03 July 2026
1. What is being reported?
Security experts have discovered a vulnerability in Microsoft SharePoint that lets attackers run harmful code on the system without needing physical access. This means hackers can potentially take over SharePoint servers from anywhere online.
2. What this means in plain English
If your organisation uses Microsoft SharePoint, this flaw could let attackers access sensitive information or disrupt your services. It is especially risky because the attack can happen remotely and is already being used by criminals.
3. Could this affect a small business?
Small businesses or charities using Microsoft SharePoint, either on their own servers or through certain hosting services, could be affected. If you do not use SharePoint, or it is managed by a trusted provider who applies updates promptly, you are less likely to be at risk.
4. What to do now
- Contact your IT provider or software supplier immediately to check if your SharePoint installation is vulnerable.
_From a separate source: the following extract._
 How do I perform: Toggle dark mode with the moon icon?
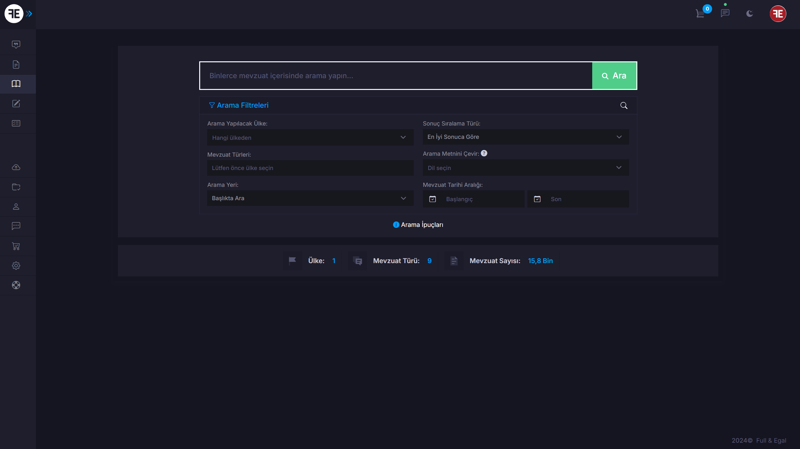tap(749, 14)

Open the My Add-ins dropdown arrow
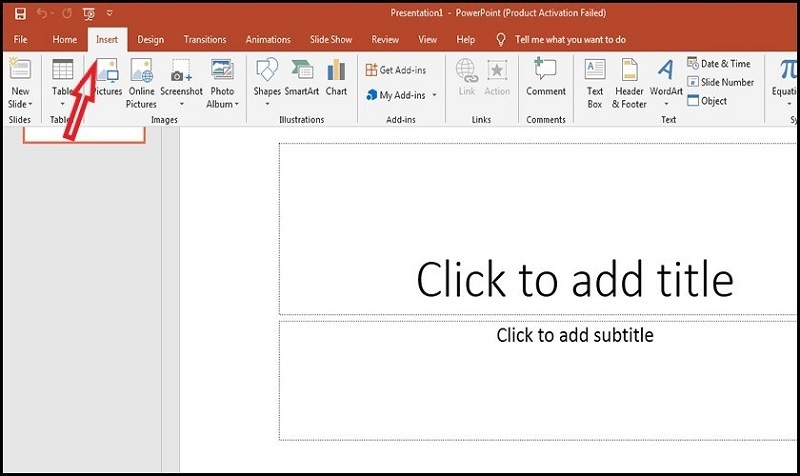[434, 96]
- Apply any security updates or patches provided by Microsoft as soon as possible.
- Review your SharePoint access controls to ensure only authorised users can make changes.
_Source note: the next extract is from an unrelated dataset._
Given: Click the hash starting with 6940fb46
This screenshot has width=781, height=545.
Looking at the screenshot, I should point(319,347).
- Monitor your systems for unusual activity and report any concerns to your IT support.
5. Ask your IT provider
Can you confirm whether our Microsoft SharePoint systems are affected by the recent remote code execution vulnerability and what steps are being taken to protect us?
6. Bottom line
Act quickly to ensure your SharePoint systems are updated and secure to prevent attackers from exploiting this serious flaw.
Information based on CISA KEV and reputable security reporting.